Transgender care, a new battleground
A year ago, Alabama became the first state to pass a law making it a felony for a doctor to prescribe or administer puberty blockers or hormone treatment to anyone younger than 19 “for the purpose of attempting to alter the appearance of or affirm the minor’s perception of his or her gender or sex” — with prison sentences of up to 10 years.
But the law is partially blocked by a federal court until a September hearing. After consulting with attorneys, the Tuscaloosa clinic is, for now, quietly offering minors hormone treatment. The clinic’s website states that it can “provide hormone therapy and other care to those over the age of 19,” but Torres said that a “whisper network” promoted services for minors.
Over the last year, Torres said, she has prescribed hormone treatment to about 50 transgender patients. Two were younger than 19.
“This is the healthcare people need to keep them safe,” Torres said. “I will fight for that.”
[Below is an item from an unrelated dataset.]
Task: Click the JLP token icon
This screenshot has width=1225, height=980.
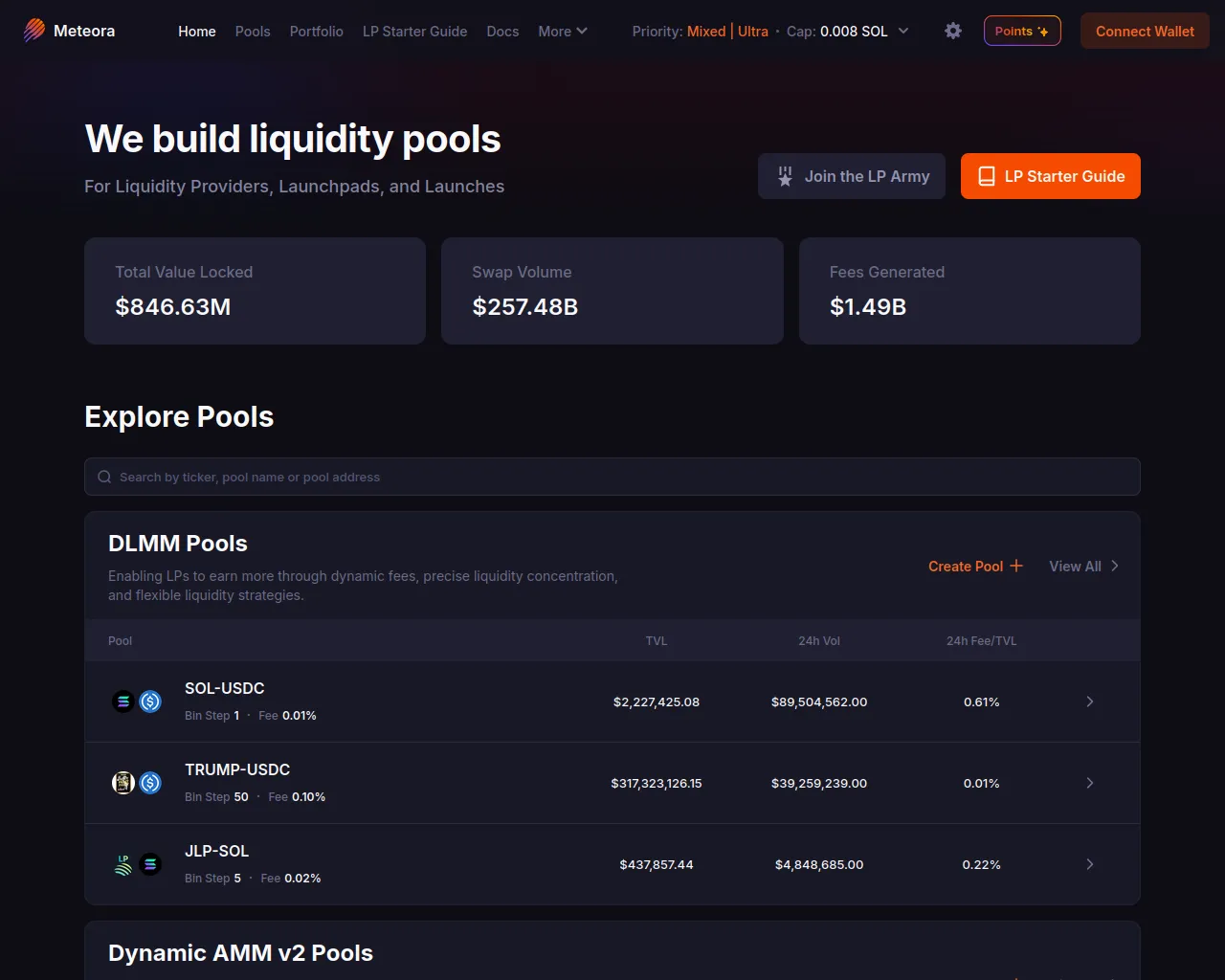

Across the U.S. and Europe, debate is raging among health professionals about how to treat a rising number of adolescents who identify as transgender. There are no long-term clinical studies looking at how hormone treatments may affect fertility and sexual function. Countries such as Sweden, France and the U.K. have in recent years reversed course and adopted a more cautious approach, citing potential side effects and a growing number of people who regret transitioning.
Last year, the World Professional Assn. for Transgender Health, the leading medical group for transgender care, published new standards of care for gender-diverse adolescents seeking medical treatment, recommending that healthcare professionals carry out “comprehensive biopsychosocial assessment” before providing them with puberty blockers, sex-changing hormones or mastectomies.
Torres does not believe adolescents seeking hormones require mental health evaluations.
“No, I don’t need a psychologist or psychiatrist to evaluate someone who’s telling me, ‘This is how I felt for years,’” she said. “I know that how they felt for years is not pathological.”
When meeting trans patients, Torres is upfront that she has been practicing such care for only a year.
“Full disclosure,” she tells them, “this area of medicine is pretty new to me.” She also points out that this is a relatively experimental area of medicine without a lot of data.
One transgender patient Torres recently started seeing through telehealth was referred to her because the teen’s pediatrician and staff at a psychiatric hospital did not respect his gender identity and used his old name. The teen, who had a history of depression and anxiety, told Torres he had known he was a boy for years and wanted to take sex-changing hormones.
Torres told him straight up, early in their first conversation, she would prescribe a low dose of testosterone. She let the boy know she was glad he was seeing a therapist, even though she didn’t require it. She believes trans people need to deal with the trauma of trans bigotry in Alabama, she said.
When she told him she was prescribing testosterone, his face lit up, she said. He asked her, “You mean right today?”
And that, she said, was why she did her job. The teen had tried for so long to get healthcare and been unsuccessful. She believes she is offering lifesaving care.
“I will do whatever I can within legal parameters,” Torres said later. “But at the end of the day, if it’s somebody’s life versus a bad law, I’m choosing that person’s life.”
Hopefully, she said, there would never be a conflict.